## BEGIN DOCUMENT

Re: [PATCH v6 12/21] sched: Allow task CPU affinity to be restricted on asymmetric systems

From: Qais Yousef
Date: Fri May 21 2021 - 13:11:41 EST


On 05/18/21 10:47, Will Deacon wrote:
> Asymmetric systems may not offer the same level of userspace ISA support
> across all CPUs, meaning that some applications cannot be executed by
> some CPUs. As a concrete example, upcoming arm64 big.LITTLE designs do
> not feature support for 32-bit applications on both clusters.
>
> Although userspace can carefully manage the affinity masks for such
> tasks, one place where it is particularly problematic is execve()
> because the CPU on which the execve() is occurring may be incompatible
> with the new application image. In such a situation, it is desirable to
> restrict the affinity mask of the task and ensure that the new image is
> entered on a compatible CPU. From userspace's point of view, this looks
> the same as if the incompatible CPUs have been hotplugged off in the
> task's affinity mask. Similarly, if a subsequent execve() reverts to
> a compatible image, then the old affinity is restored if it is still
> valid.
>
> In preparation for restricting the affinity mask for compat tasks on
> arm64 systems without uniform support for 32-bit applications, introduce
> {force,relax}_compatible_cpus_allowed_ptr(), which respectively restrict
> and restore the affinity mask for a task based on the compatible CPUs.
>
> Reviewed-by: Quentin Perret <qperret@xxxxxxxxxx>
> Signed-off-by: Will Deacon <will@xxxxxxxxxx>
> ---
> include/linux/sched.h | 2 +
> kernel/sched/core.c | 165 ++++++++++++++++++++++++++++++++++++++----
> kernel/sched/sched.h | 1 +
> 3 files changed, 152 insertions(+), 16 deletions(-)
>
> diff --git a/include/linux/sched.h b/include/linux/sched.h
> index db32d4f7e5b3..91a6cfeae242 100644
> --- a/include/linux/sched.h
> +++ b/include/linux/sched.h
> @@ -1691,6 +1691,8 @@ extern void do_set_cpus_allowed(struct task_struct *p, const struct cpumask *new
> extern int set_cpus_allowed_ptr(struct task_struct *p, const struct cpumask *new_mask);
> extern int dup_user_cpus_ptr(struct task_struct *dst, struct task_struct *src, int node);
> extern void release_user_cpus_ptr(struct task_struct *p);
> +extern void force_compatible_cpus_allowed_ptr(struct task_struct *p);
> +extern void relax_compatible_cpus_allowed_ptr(struct task_struct *p);
> #else
> static inline void do_set_cpus_allowed(struct task_struct *p, const struct cpumask *new_mask)

## END DOCUMENT
## BEGIN SUPPLIED MATERIAL

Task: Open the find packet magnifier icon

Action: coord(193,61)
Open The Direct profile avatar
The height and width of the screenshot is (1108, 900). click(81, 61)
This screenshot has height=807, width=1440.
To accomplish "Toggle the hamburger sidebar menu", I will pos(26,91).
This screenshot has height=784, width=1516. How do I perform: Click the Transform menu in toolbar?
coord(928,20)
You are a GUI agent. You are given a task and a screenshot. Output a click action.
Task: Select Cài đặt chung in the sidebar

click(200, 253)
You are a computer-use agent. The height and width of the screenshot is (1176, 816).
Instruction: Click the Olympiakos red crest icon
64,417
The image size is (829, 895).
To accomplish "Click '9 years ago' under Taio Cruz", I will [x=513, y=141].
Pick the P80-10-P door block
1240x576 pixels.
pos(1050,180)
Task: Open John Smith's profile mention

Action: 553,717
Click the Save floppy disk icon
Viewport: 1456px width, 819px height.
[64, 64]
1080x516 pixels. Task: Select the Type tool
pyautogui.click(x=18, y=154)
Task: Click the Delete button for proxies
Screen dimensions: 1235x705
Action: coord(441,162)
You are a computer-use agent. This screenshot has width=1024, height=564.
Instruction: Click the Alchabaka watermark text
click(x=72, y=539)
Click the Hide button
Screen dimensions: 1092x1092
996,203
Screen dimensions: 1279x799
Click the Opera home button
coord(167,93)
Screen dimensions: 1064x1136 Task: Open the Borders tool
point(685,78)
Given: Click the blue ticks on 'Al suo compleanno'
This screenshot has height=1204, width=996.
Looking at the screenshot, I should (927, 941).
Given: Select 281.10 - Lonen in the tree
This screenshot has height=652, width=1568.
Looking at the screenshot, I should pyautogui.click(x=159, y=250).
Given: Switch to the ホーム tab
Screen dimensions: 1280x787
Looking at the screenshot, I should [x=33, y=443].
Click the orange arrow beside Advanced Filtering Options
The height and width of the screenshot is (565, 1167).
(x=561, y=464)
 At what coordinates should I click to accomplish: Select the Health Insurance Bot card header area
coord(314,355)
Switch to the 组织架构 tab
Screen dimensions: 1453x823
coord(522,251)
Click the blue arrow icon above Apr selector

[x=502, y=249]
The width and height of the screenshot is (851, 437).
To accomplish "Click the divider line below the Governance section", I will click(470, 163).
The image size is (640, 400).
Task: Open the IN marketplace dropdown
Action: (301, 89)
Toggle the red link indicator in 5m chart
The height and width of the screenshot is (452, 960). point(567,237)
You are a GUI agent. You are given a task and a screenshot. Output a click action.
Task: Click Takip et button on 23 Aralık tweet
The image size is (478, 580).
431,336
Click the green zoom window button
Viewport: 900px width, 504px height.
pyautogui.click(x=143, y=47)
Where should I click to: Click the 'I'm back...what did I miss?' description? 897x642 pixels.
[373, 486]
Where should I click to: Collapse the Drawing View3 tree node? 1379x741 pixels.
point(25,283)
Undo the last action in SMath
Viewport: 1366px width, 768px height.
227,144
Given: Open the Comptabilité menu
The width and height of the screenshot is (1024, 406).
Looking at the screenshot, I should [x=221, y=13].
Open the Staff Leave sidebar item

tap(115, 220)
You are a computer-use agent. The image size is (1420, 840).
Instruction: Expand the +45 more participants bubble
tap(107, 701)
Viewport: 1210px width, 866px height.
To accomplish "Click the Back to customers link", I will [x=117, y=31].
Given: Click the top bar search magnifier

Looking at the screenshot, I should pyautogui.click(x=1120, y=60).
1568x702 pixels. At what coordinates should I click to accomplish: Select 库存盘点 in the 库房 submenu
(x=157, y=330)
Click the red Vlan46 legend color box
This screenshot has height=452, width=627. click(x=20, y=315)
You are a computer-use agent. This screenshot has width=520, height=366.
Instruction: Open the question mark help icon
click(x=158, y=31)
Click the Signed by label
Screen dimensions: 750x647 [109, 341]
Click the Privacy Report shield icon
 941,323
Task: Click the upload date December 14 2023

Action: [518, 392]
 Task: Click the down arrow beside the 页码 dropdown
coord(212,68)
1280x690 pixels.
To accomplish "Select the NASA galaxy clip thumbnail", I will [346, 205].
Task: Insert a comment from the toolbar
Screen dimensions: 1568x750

## END SUPPLIED MATERIAL

TASK REQUIREMENTS
(1) Echo the scheduler patch email, starting with "From: Qais Yousef" and going on through "problematic is execve()".
(2) Please duplicate the records, starting with the line with "Click the green zoom window button" and going on through the last line of the records.

PROBLEM SOLUTIONS
(1)
From: Qais Yousef
Date: Fri May 21 2021 - 13:11:41 EST


On 05/18/21 10:47, Will Deacon wrote:
> Asymmetric systems may not offer the same level of userspace ISA support
> across all CPUs, meaning that some applications cannot be executed by
> some CPUs. As a concrete example, upcoming arm64 big.LITTLE designs do
> not feature support for 32-bit applications on both clusters.
>
> Although userspace can carefully manage the affinity masks for such
> tasks, one place where it is particularly problematic is execve()

(2)
Click the green zoom window button
Viewport: 900px width, 504px height.
pyautogui.click(x=143, y=47)
Where should I click to: Click the 'I'm back...what did I miss?' description? 897x642 pixels.
[373, 486]
Where should I click to: Collapse the Drawing View3 tree node? 1379x741 pixels.
point(25,283)
Undo the last action in SMath
Viewport: 1366px width, 768px height.
227,144
Given: Open the Comptabilité menu
The width and height of the screenshot is (1024, 406).
Looking at the screenshot, I should [x=221, y=13].
Open the Staff Leave sidebar item

tap(115, 220)
You are a computer-use agent. The image size is (1420, 840).
Instruction: Expand the +45 more participants bubble
tap(107, 701)
Viewport: 1210px width, 866px height.
To accomplish "Click the Back to customers link", I will [x=117, y=31].
Given: Click the top bar search magnifier

Looking at the screenshot, I should pyautogui.click(x=1120, y=60).
1568x702 pixels. At what coordinates should I click to accomplish: Select 库存盘点 in the 库房 submenu
(x=157, y=330)
Click the red Vlan46 legend color box
This screenshot has height=452, width=627. click(x=20, y=315)
You are a computer-use agent. This screenshot has width=520, height=366.
Instruction: Open the question mark help icon
click(x=158, y=31)
Click the Signed by label
Screen dimensions: 750x647 [109, 341]
Click the Privacy Report shield icon
 941,323
Task: Click the upload date December 14 2023

Action: [518, 392]
 Task: Click the down arrow beside the 页码 dropdown
coord(212,68)
1280x690 pixels.
To accomplish "Select the NASA galaxy clip thumbnail", I will [346, 205].
Task: Insert a comment from the toolbar
Screen dimensions: 1568x750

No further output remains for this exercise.